Regulators Vote To Halt All Pacific Sardine Fishing
A lack of sardines has led to starving sea lions, pelicans and fishermen. What’s going on here?
A sardine fishery on the Pacific is an iconic endeavor, like corn farming in Iowa, shrimping in Louisiana or cod fishing in New England. But like any of those, it has had severe ups and downs in the past century, documented most famously in Cannery Row, written by John Steinbeck and set in Monterey. The collapse of the sardine stocks in the 1950s rebounded by the 1990s, but new environmental challenges have led to a dramatic turn this year: both the current and the upcoming sardine seasons in Washington, Oregon and California are being shut down.
Due to an almost absurd collapse in the numbers of sardines, last week, officials officially canceled the next sardine season, which was set to begin July 1. Sardine fishermen have licenses to fish in particular stretches of the calendar; the current season goes until June 30. But the AP reports that the NOAA has also officially shut down the current season. All the sardines that’ll be caught this summer have already been caught.
SFGate tracks the travails of the sardine, hauls of which peaked in 2007 at more than a million metric tons, but dropped to a projected 96,688 metric tons in 2015. Sardines are typically used as bait for larger fish, like salmon and tuna, and are also used to feed fish in fish farms. They make up a hugely important part of the edible fish ecosystem. In addition, they’re a major source of food for the marine animals off the Pacific coast, most famously the California sea lions that make their home in the San Francisco Bay area.
And it’s the sea lions that have served as the canary in the coal mine for the sardine population. A lack of sardines has led to record die-offs for the sea lions (which, we should add, are not endangered or even particularly at risk, but mass die-offs are never welcome). With such low levels of sardines – and anchovies, another staple food for the sea lions – experts estimate that about 70 percent of this year’s sea lion pups won’t survive. Same thing with the brown pelicans, another species that relies on the small, oily fish.

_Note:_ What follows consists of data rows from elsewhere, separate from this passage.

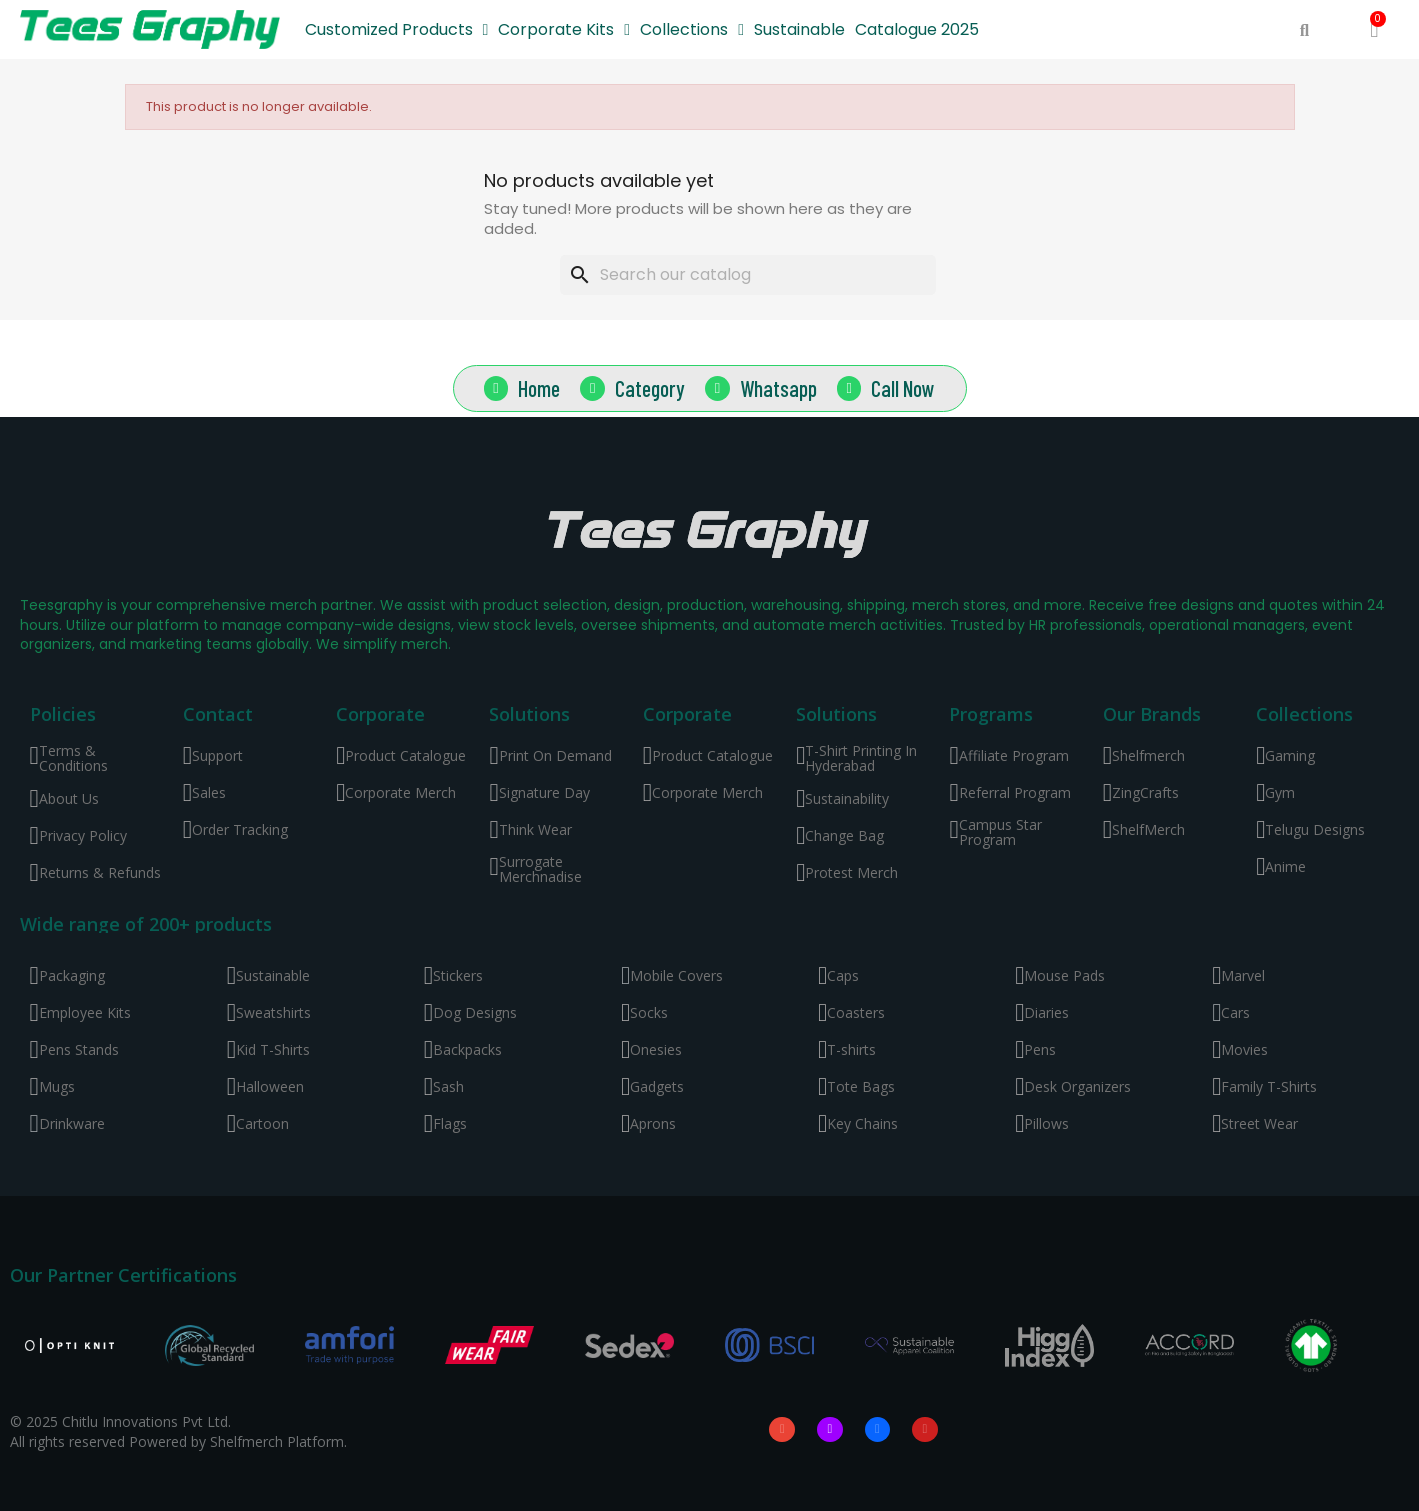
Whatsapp (778, 387)
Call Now (904, 387)
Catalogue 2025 (917, 29)
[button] (1304, 30)
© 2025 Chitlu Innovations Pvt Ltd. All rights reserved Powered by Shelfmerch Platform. (178, 1430)
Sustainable (799, 29)
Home (539, 387)
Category (650, 387)
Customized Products (397, 30)
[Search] (748, 275)
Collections (692, 30)
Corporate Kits (564, 30)
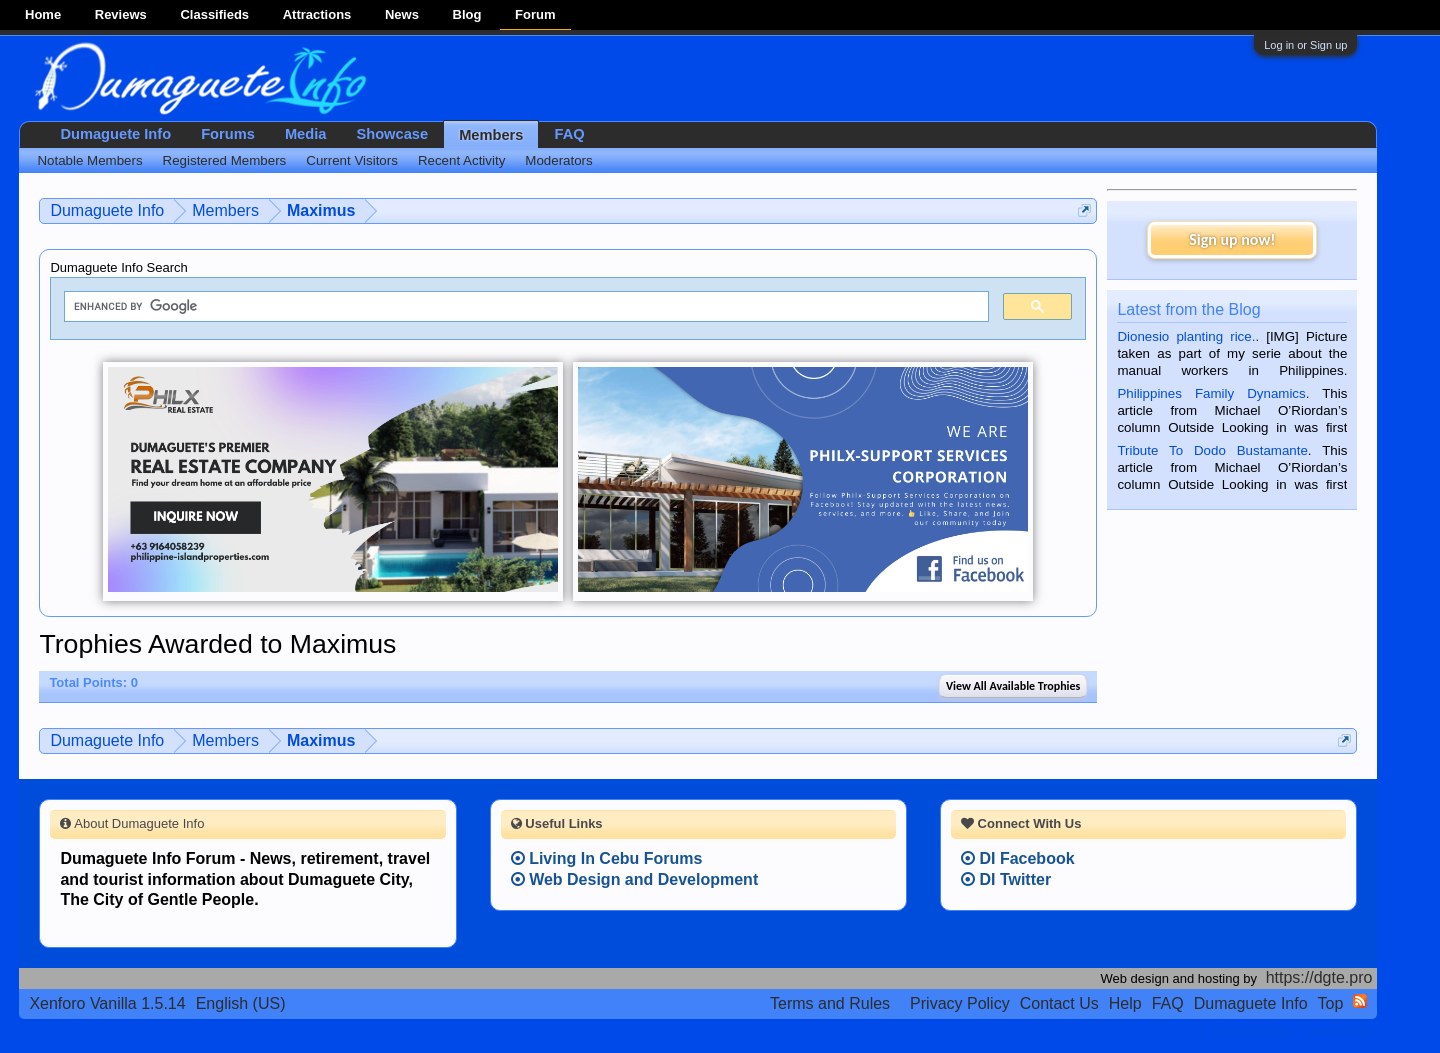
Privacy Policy (960, 1003)
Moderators (558, 160)
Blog (467, 14)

So where are the sardines going? There are a few different proposed answers to that question, none of which are conclusive. It’s possible that the maximum allowed catch of the past decade or so has been too high, making it impossible for the sardine stocks to recover in the off-season. Another problem is, of course, climate change. The temperature off the Pacific coast can fluctuate like crazy, but a recent spat of particularly cold water could be a major culprit for plummeting stocks.
The cancellation of the sardine season is going to be hard on fishermen, and hard on the fishing communities of the West Coast. But it’s being done with the hope that the sardines can recover enough to be fished again next year.